Dataset excerpt:
════════════════

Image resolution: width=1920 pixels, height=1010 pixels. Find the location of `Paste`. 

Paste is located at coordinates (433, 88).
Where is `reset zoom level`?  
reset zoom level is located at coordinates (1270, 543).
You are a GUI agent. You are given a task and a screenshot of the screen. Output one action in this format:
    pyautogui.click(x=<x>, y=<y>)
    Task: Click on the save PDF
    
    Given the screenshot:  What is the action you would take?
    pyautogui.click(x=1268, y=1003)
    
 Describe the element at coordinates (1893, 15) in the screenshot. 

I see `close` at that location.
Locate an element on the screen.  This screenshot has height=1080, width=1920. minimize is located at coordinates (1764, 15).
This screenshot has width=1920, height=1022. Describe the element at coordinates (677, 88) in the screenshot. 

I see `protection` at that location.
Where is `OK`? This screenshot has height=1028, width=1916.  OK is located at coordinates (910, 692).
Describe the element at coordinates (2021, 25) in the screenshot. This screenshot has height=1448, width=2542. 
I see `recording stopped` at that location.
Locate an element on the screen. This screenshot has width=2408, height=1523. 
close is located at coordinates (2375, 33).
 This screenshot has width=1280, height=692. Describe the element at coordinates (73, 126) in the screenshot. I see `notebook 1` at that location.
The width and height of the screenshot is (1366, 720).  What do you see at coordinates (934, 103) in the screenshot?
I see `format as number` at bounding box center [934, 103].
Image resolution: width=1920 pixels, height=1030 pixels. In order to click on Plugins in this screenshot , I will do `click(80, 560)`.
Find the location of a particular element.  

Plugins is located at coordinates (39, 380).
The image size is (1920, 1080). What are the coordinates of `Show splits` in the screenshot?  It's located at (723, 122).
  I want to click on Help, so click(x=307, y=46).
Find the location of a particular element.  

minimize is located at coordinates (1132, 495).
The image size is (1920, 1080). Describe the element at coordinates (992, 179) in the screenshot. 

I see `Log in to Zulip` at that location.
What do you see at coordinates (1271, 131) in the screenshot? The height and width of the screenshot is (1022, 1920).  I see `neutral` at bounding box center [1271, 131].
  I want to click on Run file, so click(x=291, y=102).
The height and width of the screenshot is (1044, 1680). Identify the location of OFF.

════════════════

> Do this: List each line from the entries above that contains the word "resolution".

> Written response:
Image resolution: width=1920 pixels, height=1010 pixels. Find the location of `Paste`. 
Image resolution: width=1920 pixels, height=1030 pixels. In order to click on Plugins in this screenshot , I will do `click(80, 560)`.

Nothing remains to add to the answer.